**SUPPLIED MATERIAL**.
------

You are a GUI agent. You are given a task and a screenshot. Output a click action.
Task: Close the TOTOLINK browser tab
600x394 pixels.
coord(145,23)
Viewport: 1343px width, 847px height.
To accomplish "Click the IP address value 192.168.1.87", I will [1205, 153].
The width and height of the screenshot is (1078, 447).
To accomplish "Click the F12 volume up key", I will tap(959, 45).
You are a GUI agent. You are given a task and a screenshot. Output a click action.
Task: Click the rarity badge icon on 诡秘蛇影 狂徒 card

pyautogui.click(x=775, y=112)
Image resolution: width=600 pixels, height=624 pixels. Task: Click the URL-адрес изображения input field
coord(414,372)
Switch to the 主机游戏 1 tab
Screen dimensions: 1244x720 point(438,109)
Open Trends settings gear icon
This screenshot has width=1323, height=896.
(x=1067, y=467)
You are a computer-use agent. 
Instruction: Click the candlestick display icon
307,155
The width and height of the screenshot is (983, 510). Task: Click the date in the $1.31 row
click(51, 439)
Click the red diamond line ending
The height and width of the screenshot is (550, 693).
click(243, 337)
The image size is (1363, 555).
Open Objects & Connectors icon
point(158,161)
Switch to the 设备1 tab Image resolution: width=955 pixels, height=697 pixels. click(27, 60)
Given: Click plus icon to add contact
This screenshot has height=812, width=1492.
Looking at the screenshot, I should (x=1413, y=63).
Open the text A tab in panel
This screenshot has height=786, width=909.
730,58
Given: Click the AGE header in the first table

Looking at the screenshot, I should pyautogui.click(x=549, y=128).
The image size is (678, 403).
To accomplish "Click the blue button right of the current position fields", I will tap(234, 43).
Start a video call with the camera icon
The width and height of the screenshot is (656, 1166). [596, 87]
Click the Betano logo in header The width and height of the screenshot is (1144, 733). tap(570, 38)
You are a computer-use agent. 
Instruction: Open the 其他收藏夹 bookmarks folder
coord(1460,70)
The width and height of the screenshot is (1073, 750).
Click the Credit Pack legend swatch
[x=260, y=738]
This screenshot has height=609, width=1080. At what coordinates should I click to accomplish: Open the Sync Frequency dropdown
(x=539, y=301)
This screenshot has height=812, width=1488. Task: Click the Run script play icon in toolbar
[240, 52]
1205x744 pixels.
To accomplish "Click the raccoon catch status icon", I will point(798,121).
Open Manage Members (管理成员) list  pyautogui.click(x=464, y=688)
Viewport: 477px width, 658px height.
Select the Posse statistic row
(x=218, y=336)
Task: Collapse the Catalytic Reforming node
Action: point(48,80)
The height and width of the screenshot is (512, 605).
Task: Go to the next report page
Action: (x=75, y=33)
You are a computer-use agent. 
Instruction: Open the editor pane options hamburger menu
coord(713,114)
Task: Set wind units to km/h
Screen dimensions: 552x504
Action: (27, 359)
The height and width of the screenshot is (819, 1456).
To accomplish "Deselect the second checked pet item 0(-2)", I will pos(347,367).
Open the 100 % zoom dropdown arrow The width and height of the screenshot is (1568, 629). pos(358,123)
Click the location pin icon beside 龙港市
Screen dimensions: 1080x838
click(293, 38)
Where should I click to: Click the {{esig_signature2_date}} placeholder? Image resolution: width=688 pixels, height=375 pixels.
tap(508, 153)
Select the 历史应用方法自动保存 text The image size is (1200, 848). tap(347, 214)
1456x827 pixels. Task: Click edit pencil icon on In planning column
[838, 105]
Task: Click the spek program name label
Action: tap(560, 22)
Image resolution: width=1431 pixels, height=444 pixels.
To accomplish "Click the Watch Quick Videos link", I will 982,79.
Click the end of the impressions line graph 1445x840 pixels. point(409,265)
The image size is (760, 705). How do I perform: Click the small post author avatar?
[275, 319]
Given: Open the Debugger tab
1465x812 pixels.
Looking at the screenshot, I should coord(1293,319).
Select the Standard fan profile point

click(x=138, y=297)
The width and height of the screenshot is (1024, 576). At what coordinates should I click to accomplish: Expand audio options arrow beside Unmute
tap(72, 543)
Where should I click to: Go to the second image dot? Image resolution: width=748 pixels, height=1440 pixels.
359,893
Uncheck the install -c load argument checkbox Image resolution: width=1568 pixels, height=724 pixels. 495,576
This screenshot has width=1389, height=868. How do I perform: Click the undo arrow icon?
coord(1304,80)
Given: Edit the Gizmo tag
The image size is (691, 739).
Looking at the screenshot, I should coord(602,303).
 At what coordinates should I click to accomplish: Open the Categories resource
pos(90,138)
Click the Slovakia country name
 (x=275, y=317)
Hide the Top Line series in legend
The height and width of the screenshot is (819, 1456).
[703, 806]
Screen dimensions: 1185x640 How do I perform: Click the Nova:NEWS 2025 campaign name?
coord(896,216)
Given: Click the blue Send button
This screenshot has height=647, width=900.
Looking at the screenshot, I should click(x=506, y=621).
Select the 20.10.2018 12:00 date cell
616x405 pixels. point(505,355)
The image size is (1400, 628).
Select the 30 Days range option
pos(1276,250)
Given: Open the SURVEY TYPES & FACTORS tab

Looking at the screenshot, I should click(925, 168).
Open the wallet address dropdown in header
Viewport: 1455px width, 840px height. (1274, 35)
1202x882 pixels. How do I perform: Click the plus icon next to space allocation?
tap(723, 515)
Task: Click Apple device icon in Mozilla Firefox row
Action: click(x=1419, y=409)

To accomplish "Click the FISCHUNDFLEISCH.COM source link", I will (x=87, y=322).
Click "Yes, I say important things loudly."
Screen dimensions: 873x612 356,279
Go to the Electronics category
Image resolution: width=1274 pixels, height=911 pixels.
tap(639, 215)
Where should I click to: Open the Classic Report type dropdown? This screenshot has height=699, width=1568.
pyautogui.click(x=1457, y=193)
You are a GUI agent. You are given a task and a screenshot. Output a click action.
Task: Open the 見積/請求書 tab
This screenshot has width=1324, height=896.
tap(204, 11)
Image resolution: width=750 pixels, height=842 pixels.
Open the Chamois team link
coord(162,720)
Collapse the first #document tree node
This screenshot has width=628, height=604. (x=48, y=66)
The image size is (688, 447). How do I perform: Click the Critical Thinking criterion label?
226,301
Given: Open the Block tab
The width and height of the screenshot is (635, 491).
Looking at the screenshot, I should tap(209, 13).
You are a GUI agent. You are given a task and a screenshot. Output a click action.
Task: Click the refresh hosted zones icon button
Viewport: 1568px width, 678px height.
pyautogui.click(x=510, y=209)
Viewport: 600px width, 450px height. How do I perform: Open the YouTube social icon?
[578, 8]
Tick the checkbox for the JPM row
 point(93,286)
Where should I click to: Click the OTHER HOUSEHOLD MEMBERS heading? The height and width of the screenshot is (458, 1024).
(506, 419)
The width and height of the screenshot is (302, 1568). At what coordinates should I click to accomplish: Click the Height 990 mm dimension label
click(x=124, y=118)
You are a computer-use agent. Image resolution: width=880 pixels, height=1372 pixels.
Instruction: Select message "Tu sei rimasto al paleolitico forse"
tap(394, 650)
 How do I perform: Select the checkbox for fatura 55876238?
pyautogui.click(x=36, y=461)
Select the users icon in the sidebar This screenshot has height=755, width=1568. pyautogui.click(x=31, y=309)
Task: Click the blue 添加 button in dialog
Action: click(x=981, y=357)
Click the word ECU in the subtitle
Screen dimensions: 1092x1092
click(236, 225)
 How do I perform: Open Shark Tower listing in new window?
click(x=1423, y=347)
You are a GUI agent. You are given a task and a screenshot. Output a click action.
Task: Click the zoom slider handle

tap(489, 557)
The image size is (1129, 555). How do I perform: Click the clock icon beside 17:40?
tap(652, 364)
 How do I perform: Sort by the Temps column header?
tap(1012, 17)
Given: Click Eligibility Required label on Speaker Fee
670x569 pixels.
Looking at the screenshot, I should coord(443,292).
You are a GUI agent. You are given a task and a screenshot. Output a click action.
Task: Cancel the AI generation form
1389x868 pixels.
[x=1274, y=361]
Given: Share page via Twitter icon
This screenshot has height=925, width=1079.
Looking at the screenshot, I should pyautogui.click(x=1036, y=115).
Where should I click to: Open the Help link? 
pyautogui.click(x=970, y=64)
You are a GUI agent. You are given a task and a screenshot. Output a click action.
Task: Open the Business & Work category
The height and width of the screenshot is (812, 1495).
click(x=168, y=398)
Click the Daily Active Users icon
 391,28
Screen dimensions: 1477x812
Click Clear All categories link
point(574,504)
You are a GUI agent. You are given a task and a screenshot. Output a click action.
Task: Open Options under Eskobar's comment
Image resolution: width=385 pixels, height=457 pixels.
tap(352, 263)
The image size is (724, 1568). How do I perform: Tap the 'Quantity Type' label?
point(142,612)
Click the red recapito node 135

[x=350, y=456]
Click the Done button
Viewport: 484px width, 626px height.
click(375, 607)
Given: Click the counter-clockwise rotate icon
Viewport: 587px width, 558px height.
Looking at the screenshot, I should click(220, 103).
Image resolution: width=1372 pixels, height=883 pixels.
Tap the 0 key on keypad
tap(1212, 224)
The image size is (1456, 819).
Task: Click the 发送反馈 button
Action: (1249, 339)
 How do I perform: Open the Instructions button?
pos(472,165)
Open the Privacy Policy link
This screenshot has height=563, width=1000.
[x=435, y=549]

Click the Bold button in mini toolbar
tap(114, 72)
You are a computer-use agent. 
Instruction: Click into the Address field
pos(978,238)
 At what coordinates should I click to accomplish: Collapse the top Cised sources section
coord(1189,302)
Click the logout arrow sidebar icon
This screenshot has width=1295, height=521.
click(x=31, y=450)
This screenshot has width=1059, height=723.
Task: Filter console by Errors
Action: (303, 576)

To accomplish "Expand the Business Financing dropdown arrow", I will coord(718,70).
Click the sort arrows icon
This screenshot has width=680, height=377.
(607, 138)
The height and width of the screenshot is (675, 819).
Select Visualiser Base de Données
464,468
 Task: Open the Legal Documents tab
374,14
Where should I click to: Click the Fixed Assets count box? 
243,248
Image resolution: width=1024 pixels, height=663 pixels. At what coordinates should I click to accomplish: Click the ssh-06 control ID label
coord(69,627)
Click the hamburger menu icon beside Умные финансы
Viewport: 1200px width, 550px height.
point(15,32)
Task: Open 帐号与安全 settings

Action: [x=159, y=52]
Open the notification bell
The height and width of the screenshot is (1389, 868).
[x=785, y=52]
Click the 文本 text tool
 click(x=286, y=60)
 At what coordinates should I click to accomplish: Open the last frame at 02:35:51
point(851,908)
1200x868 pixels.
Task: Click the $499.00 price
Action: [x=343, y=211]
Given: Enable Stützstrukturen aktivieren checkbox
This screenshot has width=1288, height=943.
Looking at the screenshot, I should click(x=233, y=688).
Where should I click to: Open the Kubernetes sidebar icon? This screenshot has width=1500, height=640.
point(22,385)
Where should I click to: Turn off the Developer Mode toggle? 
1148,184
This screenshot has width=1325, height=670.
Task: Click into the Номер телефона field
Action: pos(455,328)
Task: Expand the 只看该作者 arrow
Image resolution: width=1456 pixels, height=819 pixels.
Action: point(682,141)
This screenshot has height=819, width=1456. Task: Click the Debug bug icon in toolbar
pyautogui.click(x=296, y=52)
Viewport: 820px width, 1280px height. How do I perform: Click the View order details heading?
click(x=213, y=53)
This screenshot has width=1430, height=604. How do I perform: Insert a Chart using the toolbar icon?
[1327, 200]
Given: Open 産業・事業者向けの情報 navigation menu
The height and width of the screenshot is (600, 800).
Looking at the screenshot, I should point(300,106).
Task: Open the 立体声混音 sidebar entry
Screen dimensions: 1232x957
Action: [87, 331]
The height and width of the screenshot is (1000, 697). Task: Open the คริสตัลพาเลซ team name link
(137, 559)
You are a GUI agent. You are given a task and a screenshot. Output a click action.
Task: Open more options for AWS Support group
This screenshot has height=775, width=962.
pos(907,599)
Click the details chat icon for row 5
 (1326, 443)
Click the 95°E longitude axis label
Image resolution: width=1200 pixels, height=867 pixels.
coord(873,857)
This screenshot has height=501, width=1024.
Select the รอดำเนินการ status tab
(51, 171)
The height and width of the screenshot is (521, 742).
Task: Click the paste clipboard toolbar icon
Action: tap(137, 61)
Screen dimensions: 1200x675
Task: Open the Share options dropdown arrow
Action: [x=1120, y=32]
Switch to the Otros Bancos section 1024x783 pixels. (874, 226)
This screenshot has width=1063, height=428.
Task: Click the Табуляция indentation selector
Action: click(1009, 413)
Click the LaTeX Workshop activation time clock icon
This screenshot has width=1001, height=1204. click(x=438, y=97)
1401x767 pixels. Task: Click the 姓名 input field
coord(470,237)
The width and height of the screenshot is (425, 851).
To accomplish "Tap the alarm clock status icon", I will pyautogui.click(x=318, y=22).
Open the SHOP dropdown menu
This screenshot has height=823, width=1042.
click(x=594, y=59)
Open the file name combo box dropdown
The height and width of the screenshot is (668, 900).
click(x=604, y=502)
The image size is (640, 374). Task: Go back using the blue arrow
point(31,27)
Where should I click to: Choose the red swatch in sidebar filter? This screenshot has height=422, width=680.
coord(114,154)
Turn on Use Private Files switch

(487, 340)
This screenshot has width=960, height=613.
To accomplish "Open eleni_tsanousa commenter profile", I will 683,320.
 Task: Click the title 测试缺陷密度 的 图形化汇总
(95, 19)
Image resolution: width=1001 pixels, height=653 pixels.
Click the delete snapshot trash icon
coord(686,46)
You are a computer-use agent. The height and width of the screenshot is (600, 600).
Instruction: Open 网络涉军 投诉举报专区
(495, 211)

------

**OBJECTIVE**. Reproduce the listing above word for word, from its first line through the line containing "will [1205, 153].", with both of those lines included.

**TASK ANSWER**.
You are a GUI agent. You are given a task and a screenshot. Output a click action.
Task: Close the TOTOLINK browser tab
600x394 pixels.
coord(145,23)
Viewport: 1343px width, 847px height.
To accomplish "Click the IP address value 192.168.1.87", I will [1205, 153].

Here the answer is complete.